_Task 1_. Translate this sentence from the text on species conservation in Mexico into Spanish: "At present, Mexico is home to globally significant biodiversity (Sarukhán et al. 2015)."
_Task 2_. According to the text on species conservation in Mexico, which species showed signs of high sensitivity to changes in the average temperature of both the coldest and the warmest month?
_Task 3_. Continue the text on species conservation in Mexico, picking up after its last sentence.

_Excerpted text_.
■ ■ ■ ■ ■

Considerations and possible applications

In this study, we tried to reduce the probability of a variable being misclassified as a high importance variable (Tables S1–S4) by contrasting the results of several techniques simultaneously, since all models have limitations and they each have a degree of uncertainty (Antúnez et al. 2017a). For example, a correlative model does not take into account variable interactions or human activities that are increasingly common (Hunter 2007; Crowther et al. 2015). In addition, the level of incidence that human activities have on each species (in quantitative terms) is unknown, making it difficult to include them in the models with the appropriate weighting.

Likewise, there are other factors not taken into account, such as the properties of the soil and other physiographic variables (Berg and Smalla 2009; Webb and Peart 2000) and the presence/absence of invasive plants, which in many cases also play an adverse role for native populations in danger of extinction (Mooney and Cleland 2001; Traveset and Richardson 2006), although the intensity of affectation varies by species (Gurevitch and Padilla 2004). Furthermore, the presence or absence of factors and elements can enhance or inhibit the impact of a variable and cause a chain reaction, like a change in the regional pluviometric regime as a result of fluctuations in continental precipitation (Watson and Albritton 2001).

At present, Mexico is home to globally significant biodiversity (Sarukhán et al. 2015). To sustain this biodiversity in the long term, the findings reported here could contribute to forming a scientific basis for strengthening the conservation actions and strategies implemented by the National Commission of Natural Protected Areas of Mexico. The inclusion of more taxa, listed in NOM-059 (2010) and IUCN red list, in the Action Programs for the Conservation of Species (PACE) is a pertinent action strategy, prioritizing those that are sensitive to extreme temperature variations, as they are most at risk in the face of climate change (Mo et al. 2019). For example, A. graveolens, A. germinans, V. lundellii, L. schottii and Guaiacum coulteri all showed signs of high sensitivity to changes in the average temperature in both the coldest month and the warmest month (Table S4).

■ ■ ■ ■ ■

_Data_.
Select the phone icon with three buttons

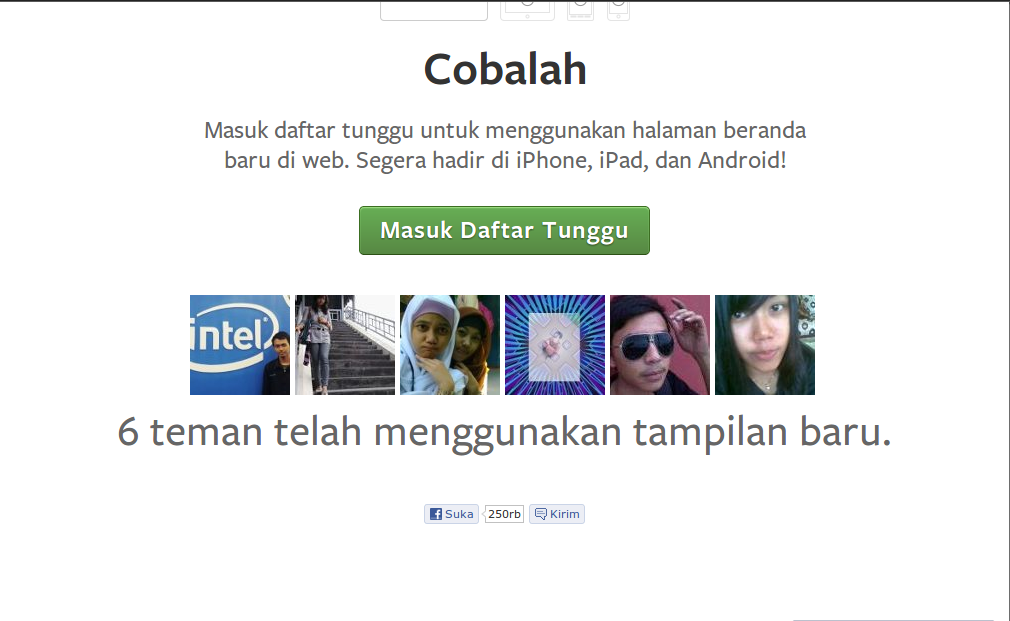(x=580, y=10)
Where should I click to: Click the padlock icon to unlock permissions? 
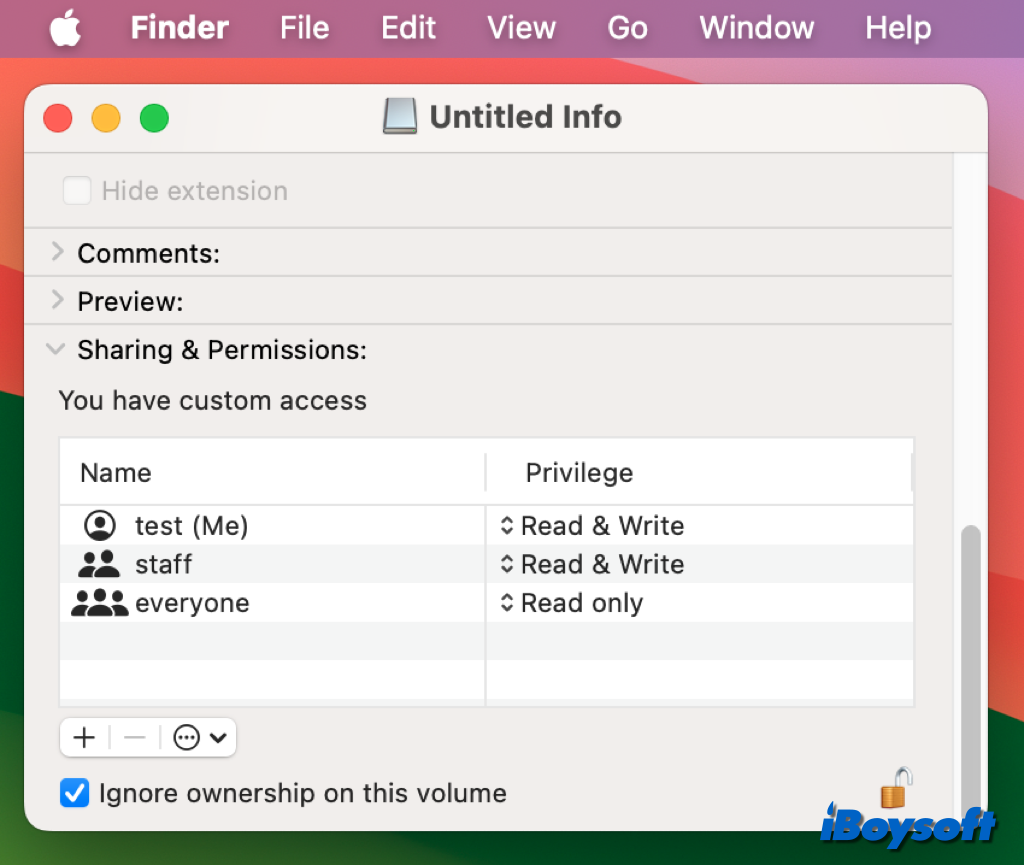pos(893,788)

■ ■ ■ ■ ■

_Result 1_. En la actualidad, México alberga una biodiversidad de importancia mundial (Sarukhán et al. 2015).

_Result 2_. A. graveolens, A. germinans, V. lundellii, L. schottii and Guaiacum coulteri.

_Result 3_.
Current action programs, in particular the Program for the Conservation of Species at Risk (PROCER), might also consider aspects like the most relevant variables based on the values or indices of importance, the types of associations (increasing, decreasing, linear or curvilinear), and environmental values where the maximum probability of abundance occurs (Antúnez et al. 2017b; Antúnez 2021) to characterize and delineate current habitats and identify places susceptible to be occupied in the future. In general, the identification of the most important variables for the abundance of plants classified in some risk category is an important step in defining their actual environmental tolerance (Table S1, S2, S4) and could be used as a preliminary indicator of species' sensitivity to climate change (Hannah et al. 2002).

Conclusions

Our findings reveal that, the most important variables for most species, regardless of the type of forest they belong to—and excluding altitudes—are the amount of precipitation in specific periods (mainly winter precipitation, growing season precipitation, and mean annual precipitation), the average slope of the terrain, and the dominant geographical aspect. We observed a significant change in the order of appearance of the variables (in their descending order), according to the values of importance of each method, but without a clear and conclusive pattern for each vegetation type, was because of the low number of species analyzed for some vegetation types (temperate forest and dry climate). Therefore, continuing and future efforts to find, conserve or enable suitable habitats (natural or artificial) for these species should focus on the variables with strong evidence of an impact on each species, taking into account both the analyses from a multiple perspective (Tables S1, S3) and the univariate results (Table S4).